**What is asked**
Swap "braces" for "curly brackets" and write out all the records again with nothing else changed. Leave the pictures out.

**Listed records**
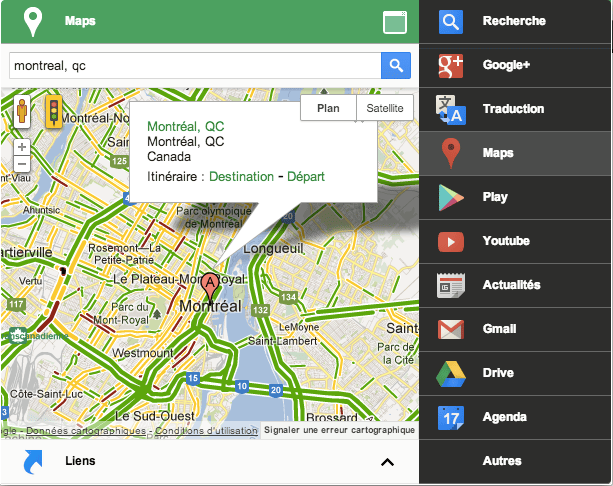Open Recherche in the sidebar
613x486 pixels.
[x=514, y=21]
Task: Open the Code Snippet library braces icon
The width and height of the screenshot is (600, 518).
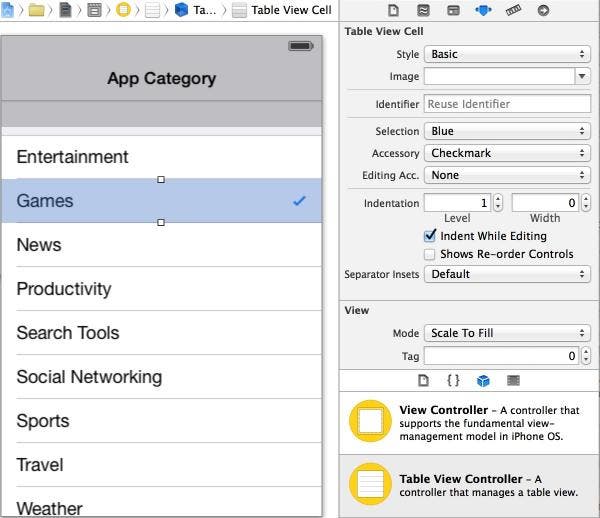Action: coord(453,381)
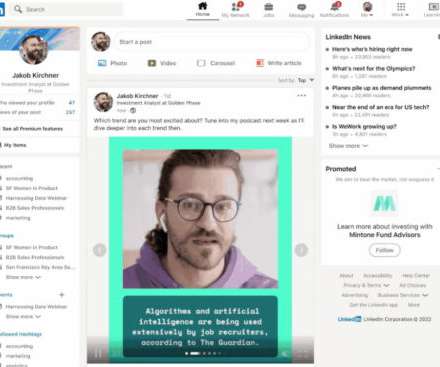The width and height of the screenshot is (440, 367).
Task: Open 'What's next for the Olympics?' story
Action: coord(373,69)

**Problem solution**
Open Recherche in the sidebar
613x486 pixels.
[x=514, y=21]
Task: Open the Code Snippet library curly brackets icon
The width and height of the screenshot is (600, 518).
Action: coord(453,381)
The width and height of the screenshot is (440, 367).
Task: Open 'What's next for the Olympics?' story
Action: coord(373,69)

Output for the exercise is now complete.